Documenting this here in case I run into this again. While working with a customer that is taking advantage of App Service Environment to host internal applications on Azure with connectivity to their Express Route connection, we ran into an issue when trying to setup permissions so that selected users could create new Web Apps on an existing App Service Plan on the ASE.
For App Service Environment v1, it appears the easiest way to setup the right permissions are:
- Grant the
Reader
role on the App Service Environment itself. - Grant the
Web Plan Contributor
role on the App Service Plan. - Grant the
Web Site Contributor
role on the resource group you will create the Web App on.
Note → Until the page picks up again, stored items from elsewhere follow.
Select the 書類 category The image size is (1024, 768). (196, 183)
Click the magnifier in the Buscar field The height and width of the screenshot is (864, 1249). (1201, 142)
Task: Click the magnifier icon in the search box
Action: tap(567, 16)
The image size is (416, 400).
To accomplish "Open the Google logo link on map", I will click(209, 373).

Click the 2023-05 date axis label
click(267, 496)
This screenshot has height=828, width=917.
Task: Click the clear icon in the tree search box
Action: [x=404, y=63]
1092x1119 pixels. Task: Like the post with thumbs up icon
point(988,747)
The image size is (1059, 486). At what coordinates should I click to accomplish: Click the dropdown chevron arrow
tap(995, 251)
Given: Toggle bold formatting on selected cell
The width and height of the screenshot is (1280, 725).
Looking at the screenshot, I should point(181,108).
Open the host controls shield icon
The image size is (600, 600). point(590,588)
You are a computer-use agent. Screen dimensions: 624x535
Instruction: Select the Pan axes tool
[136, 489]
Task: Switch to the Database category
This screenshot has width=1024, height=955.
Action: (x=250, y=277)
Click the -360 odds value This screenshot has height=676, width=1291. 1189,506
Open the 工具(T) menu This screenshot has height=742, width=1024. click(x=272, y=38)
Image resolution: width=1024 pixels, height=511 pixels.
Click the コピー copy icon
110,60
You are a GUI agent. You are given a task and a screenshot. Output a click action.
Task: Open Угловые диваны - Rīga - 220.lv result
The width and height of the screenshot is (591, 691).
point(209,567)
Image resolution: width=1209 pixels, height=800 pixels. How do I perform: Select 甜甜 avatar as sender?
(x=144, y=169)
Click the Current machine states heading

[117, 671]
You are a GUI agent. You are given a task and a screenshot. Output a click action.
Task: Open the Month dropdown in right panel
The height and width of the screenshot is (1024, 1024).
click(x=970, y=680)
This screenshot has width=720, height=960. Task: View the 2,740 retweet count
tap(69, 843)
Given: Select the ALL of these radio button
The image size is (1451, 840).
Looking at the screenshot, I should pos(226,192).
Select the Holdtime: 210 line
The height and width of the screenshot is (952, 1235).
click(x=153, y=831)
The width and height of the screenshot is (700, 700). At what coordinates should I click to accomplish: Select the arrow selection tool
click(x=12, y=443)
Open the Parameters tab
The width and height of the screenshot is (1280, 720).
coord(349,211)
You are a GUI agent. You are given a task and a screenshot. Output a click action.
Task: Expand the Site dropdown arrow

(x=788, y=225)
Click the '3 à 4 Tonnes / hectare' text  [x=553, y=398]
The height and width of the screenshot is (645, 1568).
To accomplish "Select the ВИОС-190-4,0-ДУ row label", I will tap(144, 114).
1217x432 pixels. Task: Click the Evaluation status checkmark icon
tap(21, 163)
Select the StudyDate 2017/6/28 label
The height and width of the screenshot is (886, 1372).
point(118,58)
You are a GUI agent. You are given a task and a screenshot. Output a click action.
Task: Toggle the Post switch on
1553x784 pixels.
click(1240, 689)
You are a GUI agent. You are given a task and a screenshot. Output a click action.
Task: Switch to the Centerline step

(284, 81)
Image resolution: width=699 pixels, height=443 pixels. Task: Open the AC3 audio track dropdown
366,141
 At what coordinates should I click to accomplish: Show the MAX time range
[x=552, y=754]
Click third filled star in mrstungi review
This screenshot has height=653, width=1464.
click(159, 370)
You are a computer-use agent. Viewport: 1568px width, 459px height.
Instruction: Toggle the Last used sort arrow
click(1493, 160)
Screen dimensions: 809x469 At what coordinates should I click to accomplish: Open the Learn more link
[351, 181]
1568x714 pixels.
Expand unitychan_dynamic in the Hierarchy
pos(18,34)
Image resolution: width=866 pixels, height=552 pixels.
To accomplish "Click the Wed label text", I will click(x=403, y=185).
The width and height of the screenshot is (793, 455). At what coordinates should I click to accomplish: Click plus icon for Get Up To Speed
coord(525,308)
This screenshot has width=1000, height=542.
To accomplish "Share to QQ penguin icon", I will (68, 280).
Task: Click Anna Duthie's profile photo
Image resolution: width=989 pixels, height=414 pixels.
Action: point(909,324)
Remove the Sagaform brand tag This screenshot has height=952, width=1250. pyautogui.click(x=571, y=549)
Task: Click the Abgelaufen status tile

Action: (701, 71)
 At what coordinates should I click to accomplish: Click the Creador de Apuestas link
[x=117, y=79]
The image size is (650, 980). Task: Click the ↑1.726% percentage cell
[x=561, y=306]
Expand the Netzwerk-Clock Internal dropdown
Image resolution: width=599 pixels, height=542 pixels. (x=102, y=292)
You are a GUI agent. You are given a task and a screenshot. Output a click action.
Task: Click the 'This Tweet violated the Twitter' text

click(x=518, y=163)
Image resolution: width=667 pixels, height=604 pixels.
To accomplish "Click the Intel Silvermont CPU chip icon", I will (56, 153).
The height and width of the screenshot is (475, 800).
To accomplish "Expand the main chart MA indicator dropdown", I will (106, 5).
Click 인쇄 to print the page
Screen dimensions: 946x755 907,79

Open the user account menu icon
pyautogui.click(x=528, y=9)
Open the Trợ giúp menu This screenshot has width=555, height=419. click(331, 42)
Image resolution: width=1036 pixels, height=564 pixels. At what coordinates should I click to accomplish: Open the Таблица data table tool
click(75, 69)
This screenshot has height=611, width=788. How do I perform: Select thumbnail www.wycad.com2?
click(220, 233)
I was a little concerned about granting the Web Plan Contributor
role as it grants way too many
permissions on the App Service Plan (ASP), but on v1, this is not so much of an issue as there is no
direct monetary impact from the ASP.
I did try setting up a custom role instead, and the least permissions I was able to test that still worked were:
Microsoft.Authorization/*/read
Microsoft.Insights/alertRules/*
Microsoft.Insights/components/*
Microsoft.ResourceHealth/availabilityStatuses/read
Microsoft.Resources/deployments/*
Microsoft.Resources/subscriptions/resourceGroups/read
Microsoft.Support/*
Microsoft.Web/certificates/*
Microsoft.Web/listSitesAssignedToHostName/read
Microsoft.Web/deploymentLocations/read
Microsoft.Web/serverFarms/read
Microsoft.Web/serverFarms/*/read
Microsoft.Web/serverFarms/write
Microsoft.Web/sites/*
This is not much of an improvement, since it appears you still require write
permissions on the
App Service Plan, but it was still interesting to test.
This has changed for App Service Environment v2, so I can’t comment on that.